Led By Alexandra Evancho, DPT

Research Sponsored by University of Alabama at Birmingham

Eligibility Criteria Checklist

Specific guidelines that determine who can or cannot participate in a clinical trial

Must have

At least 18 years of age

Diagnosed stage I-IV breast cancer

Must not have

Have a history of seizures

Have peripheral neuropathy including temporal mandibular disorders and Bells Palsy

Timeline

Screening 3 weeks

Treatment Varies

Follow Up 2 months

Awards & highlights

No Placebo-Only Group

Summary

This trial will look into using a non-medicine approach to help people with breast cancer sleep better.

Who is the study for?

This trial is for adults over 18 with stage I-IV breast cancer who've had sleep problems like trouble falling or staying asleep at least three nights a week since their diagnosis.
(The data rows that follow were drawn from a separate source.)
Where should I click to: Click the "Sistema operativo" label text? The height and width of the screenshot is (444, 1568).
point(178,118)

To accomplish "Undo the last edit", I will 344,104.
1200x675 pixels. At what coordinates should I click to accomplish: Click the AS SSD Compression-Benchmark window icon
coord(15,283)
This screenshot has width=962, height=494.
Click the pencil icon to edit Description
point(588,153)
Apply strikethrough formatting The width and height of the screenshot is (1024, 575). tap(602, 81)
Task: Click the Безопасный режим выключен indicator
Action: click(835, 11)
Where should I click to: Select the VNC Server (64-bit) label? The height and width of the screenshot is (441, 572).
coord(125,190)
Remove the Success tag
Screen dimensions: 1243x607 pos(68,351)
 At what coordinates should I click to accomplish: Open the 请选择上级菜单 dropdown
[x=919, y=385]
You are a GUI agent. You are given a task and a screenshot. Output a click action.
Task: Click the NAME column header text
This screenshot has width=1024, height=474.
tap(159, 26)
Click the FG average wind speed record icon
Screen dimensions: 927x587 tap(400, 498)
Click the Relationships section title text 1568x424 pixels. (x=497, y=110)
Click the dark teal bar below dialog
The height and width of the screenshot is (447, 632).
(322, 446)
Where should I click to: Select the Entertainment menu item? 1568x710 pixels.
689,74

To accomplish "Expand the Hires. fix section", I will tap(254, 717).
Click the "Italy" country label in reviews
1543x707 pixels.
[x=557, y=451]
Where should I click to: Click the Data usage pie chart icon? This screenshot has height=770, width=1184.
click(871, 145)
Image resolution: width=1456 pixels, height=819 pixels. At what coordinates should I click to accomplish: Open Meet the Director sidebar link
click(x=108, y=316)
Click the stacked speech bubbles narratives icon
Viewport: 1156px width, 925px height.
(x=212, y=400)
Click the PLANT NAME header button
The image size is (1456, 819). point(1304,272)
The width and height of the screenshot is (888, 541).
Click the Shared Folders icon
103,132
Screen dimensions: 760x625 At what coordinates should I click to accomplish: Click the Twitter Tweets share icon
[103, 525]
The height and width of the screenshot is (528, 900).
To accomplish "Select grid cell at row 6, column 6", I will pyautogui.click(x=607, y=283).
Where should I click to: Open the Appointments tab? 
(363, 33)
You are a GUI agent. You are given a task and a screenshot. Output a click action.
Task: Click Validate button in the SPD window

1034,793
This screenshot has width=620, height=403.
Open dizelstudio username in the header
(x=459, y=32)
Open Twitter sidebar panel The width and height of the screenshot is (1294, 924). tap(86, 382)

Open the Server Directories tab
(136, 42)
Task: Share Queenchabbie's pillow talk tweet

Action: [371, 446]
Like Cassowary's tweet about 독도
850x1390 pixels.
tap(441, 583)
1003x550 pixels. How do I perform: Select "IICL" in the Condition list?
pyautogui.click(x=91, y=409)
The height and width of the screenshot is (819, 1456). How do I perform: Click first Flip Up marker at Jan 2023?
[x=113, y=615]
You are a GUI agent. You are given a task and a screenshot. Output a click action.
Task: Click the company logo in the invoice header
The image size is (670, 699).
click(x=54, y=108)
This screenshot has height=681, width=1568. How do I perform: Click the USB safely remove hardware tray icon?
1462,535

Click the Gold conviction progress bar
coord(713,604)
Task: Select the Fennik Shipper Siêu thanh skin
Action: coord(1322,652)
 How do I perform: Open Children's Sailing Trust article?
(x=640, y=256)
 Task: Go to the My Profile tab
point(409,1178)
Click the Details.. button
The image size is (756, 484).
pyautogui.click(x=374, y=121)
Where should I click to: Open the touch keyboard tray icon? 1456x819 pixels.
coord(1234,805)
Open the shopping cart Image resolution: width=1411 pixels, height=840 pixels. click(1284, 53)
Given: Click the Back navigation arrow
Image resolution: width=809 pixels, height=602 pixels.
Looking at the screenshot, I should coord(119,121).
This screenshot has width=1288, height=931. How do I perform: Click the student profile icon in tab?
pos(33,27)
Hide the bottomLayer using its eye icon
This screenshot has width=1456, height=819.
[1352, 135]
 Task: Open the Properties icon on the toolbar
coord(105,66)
It's not for those with less than six months to live, implanted medical devices, certain nerve disorders, severe mental illness, cognitive impairment, regular sleep aid use (except melatonin), or a history of seizures.

What is being tested?

The study tests taVNS—a non-drug method stimulating the ear's vagus nerve—to see if it helps improve sleep in breast cancer patients. Participants will receive this treatment and researchers will check if it's practical and effective for insomnia related to cancer.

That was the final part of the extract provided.